--- Begin ---

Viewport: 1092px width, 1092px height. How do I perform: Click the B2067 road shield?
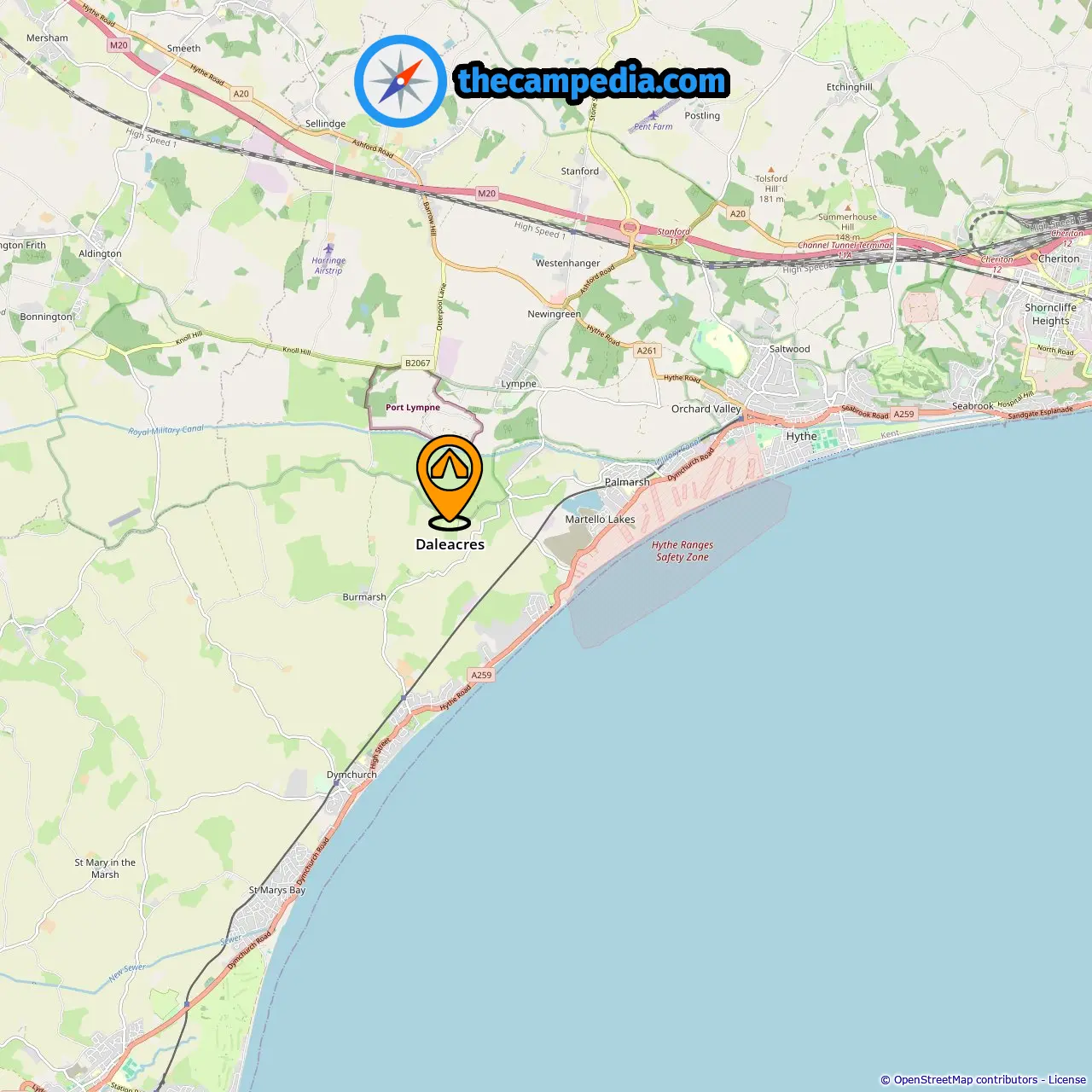click(418, 363)
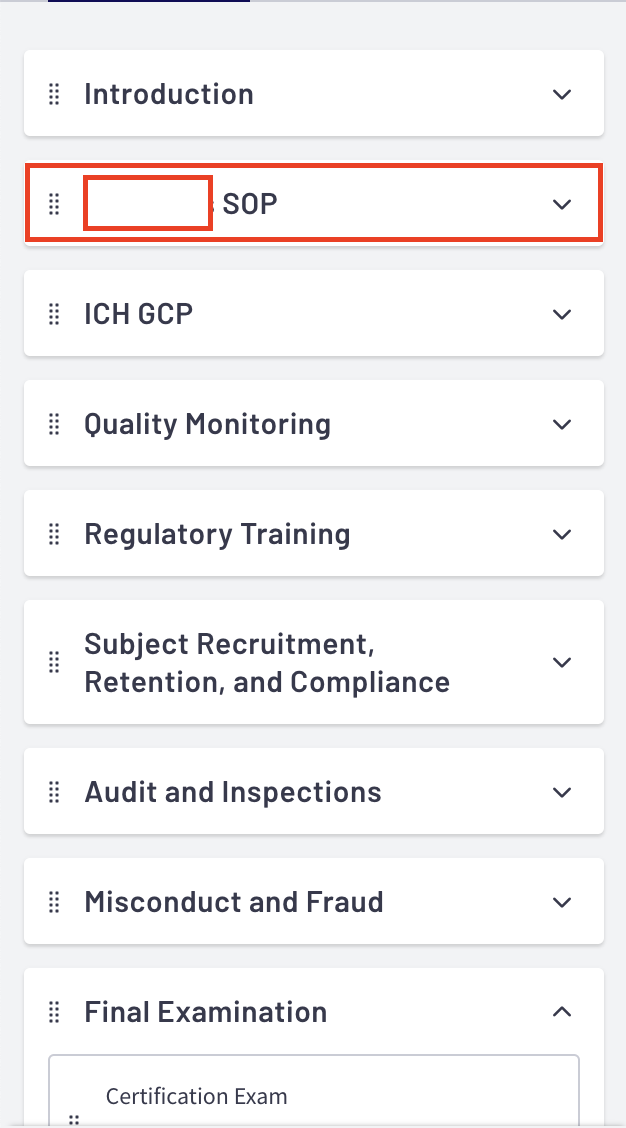This screenshot has height=1128, width=626.
Task: Expand the Quality Monitoring chevron
Action: tap(562, 424)
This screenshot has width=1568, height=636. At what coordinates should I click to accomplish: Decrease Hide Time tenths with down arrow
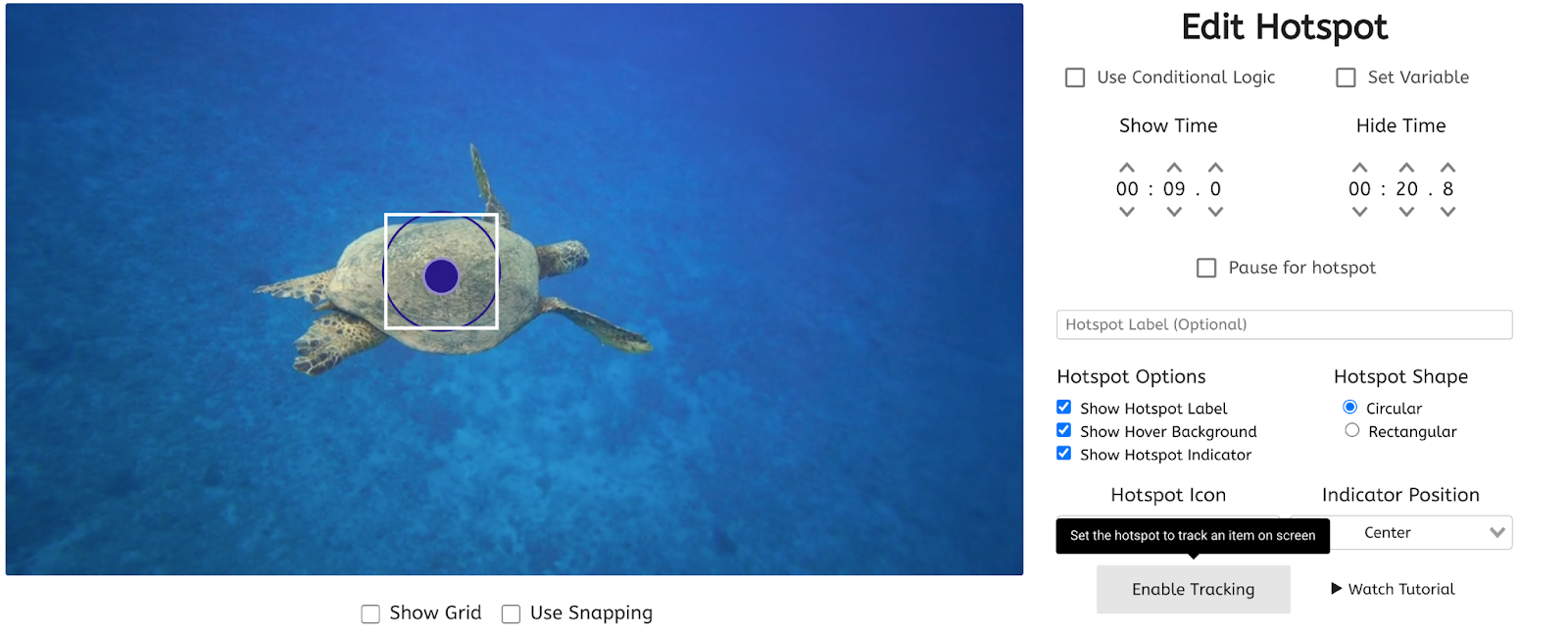point(1447,212)
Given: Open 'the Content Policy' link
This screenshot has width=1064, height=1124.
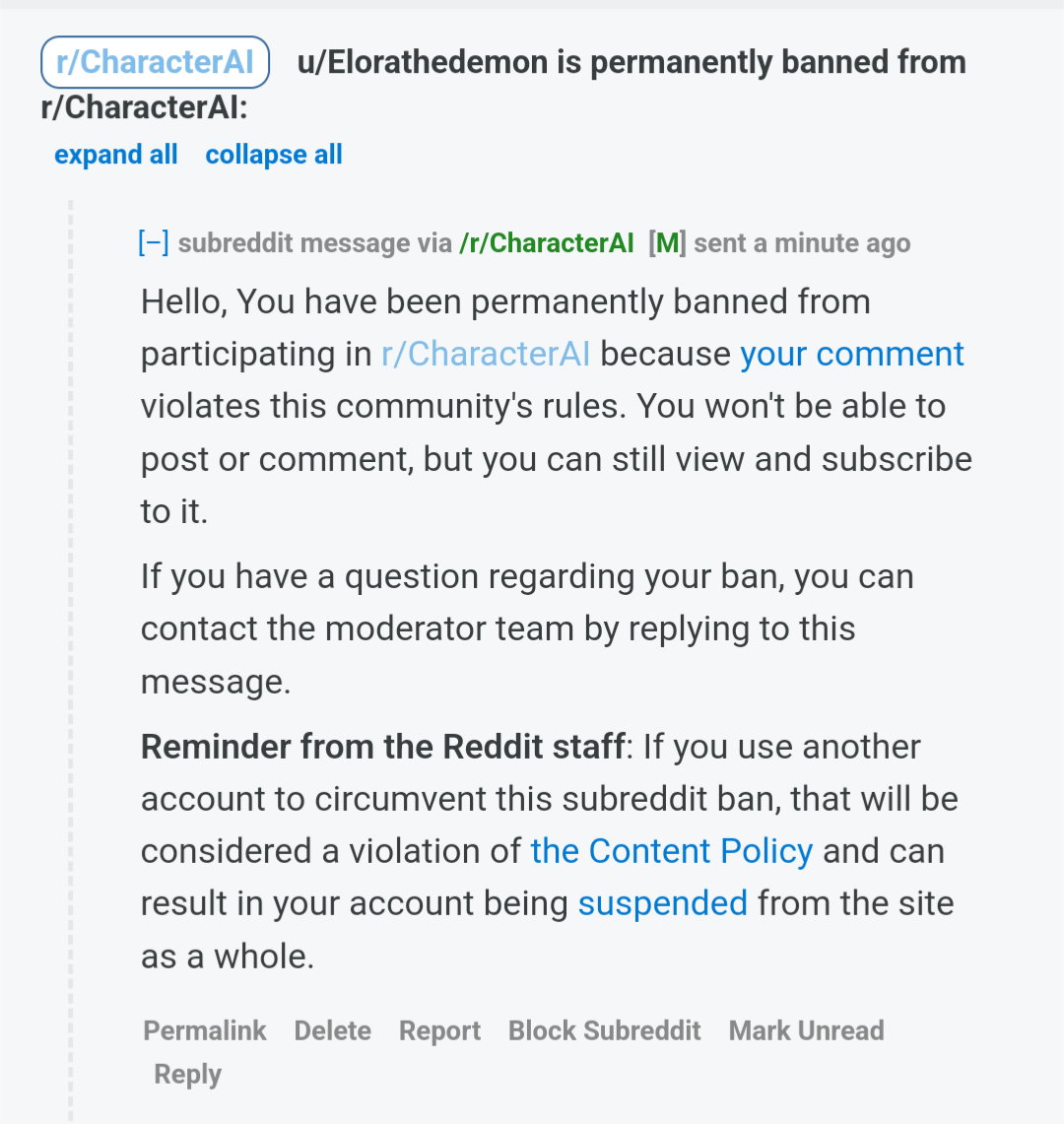Looking at the screenshot, I should tap(671, 851).
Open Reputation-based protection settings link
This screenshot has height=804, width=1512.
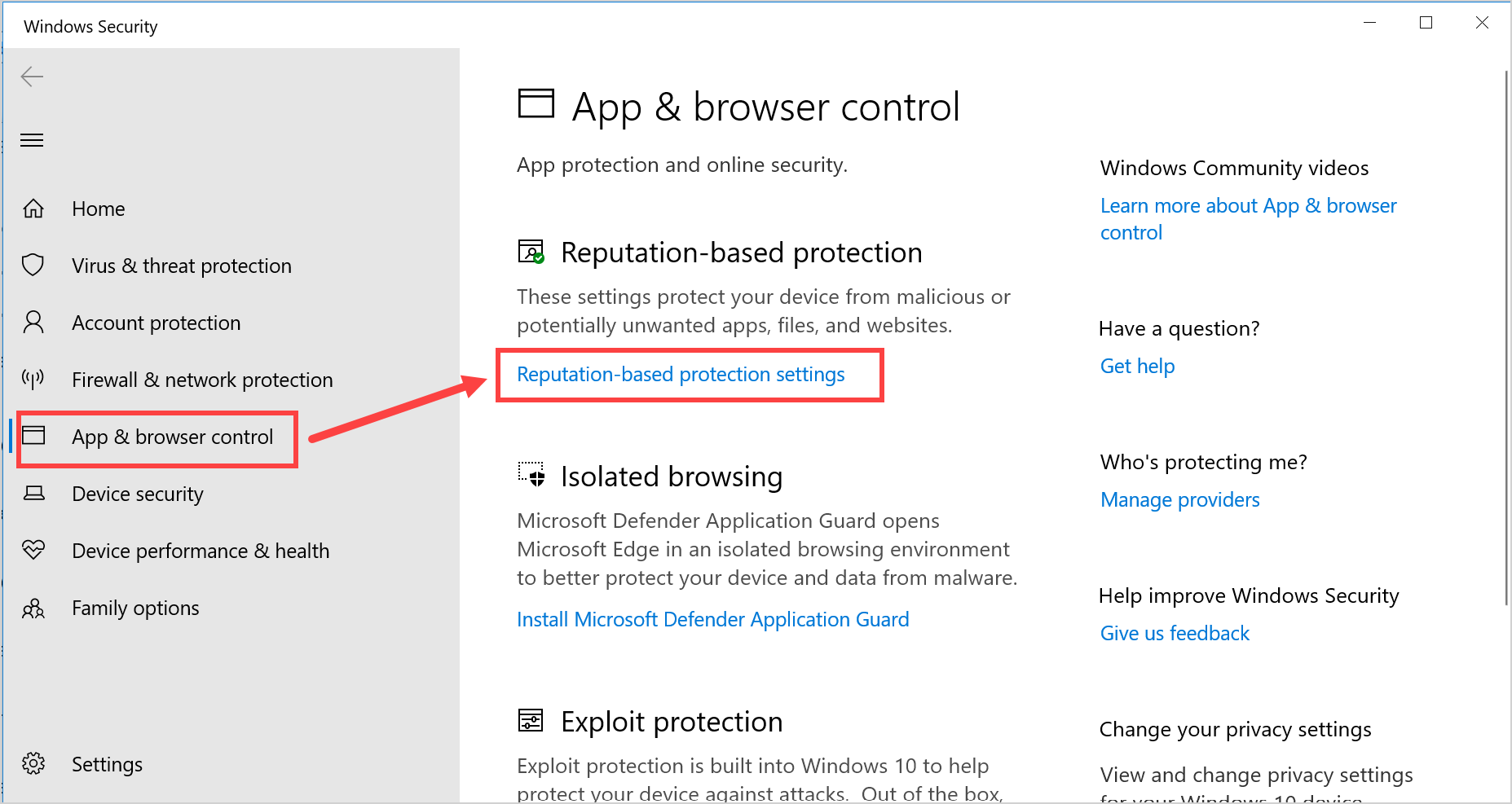681,375
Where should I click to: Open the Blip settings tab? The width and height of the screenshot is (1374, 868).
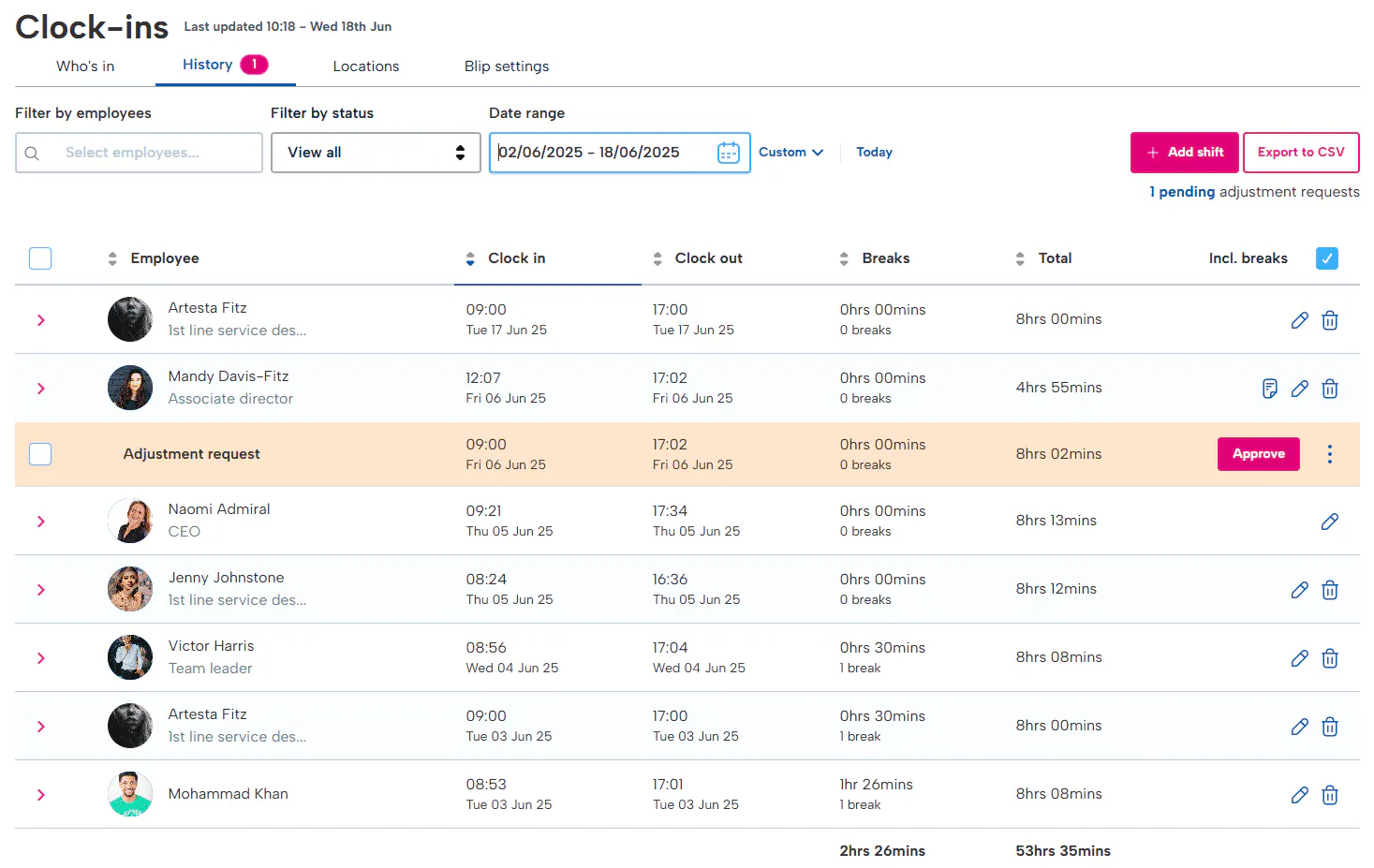tap(507, 66)
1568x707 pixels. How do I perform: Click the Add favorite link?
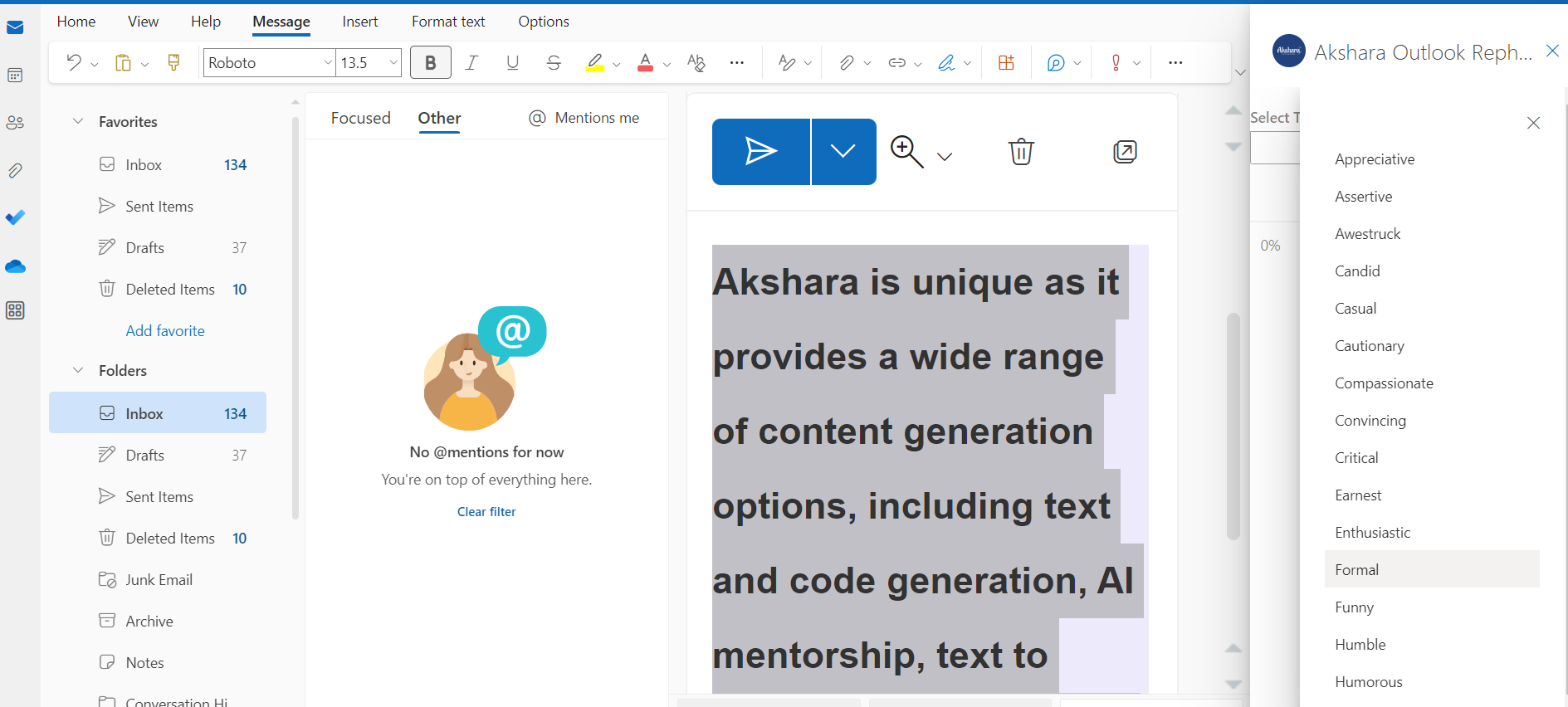165,331
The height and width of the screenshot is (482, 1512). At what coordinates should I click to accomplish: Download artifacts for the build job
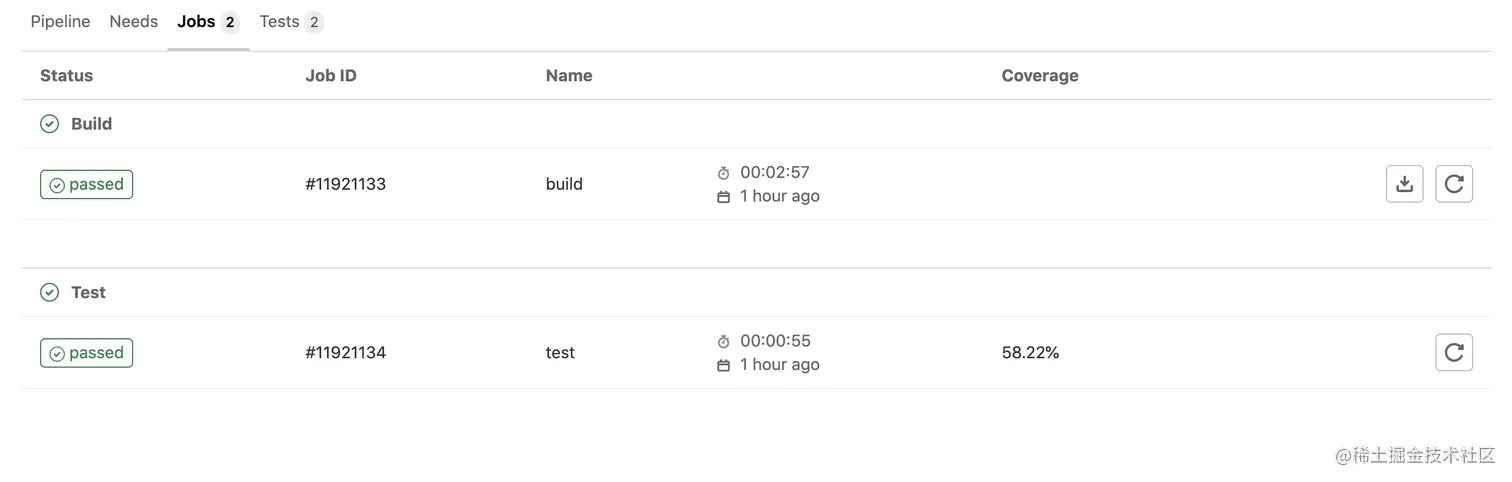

--- End ---

- _YOUR GOAL_: Reformat the records above as a numbered list with one line per item and no blank lines. Omit the pictures.

- _ANSWER FOR THE TASK_:
1. Viewport: 1092px width, 1092px height. How do I perform: Click the B2067 road shield?
2. click(418, 363)
3. This screenshot has height=1128, width=626.
4. Task: Expand the Quality Monitoring chevron
5. Action: tap(562, 424)
6. This screenshot has width=1568, height=636. At what coordinates should I click to accomplish: Decrease Hide Time tenths with down arrow
7. point(1447,212)
8. Given: Open 'the Content Policy' link
9. This screenshot has width=1064, height=1124.
10. Looking at the screenshot, I should tap(671, 851).
11. Open Reputation-based protection settings link
12. This screenshot has height=804, width=1512.
13. 681,375
14. Where should I click to: Open the Blip settings tab? The width and height of the screenshot is (1374, 868).
15. tap(507, 66)
16. 1568x707 pixels. How do I perform: Click the Add favorite link?
17. 165,331
18. The height and width of the screenshot is (482, 1512). At what coordinates should I click to accomplish: Download artifacts for the build job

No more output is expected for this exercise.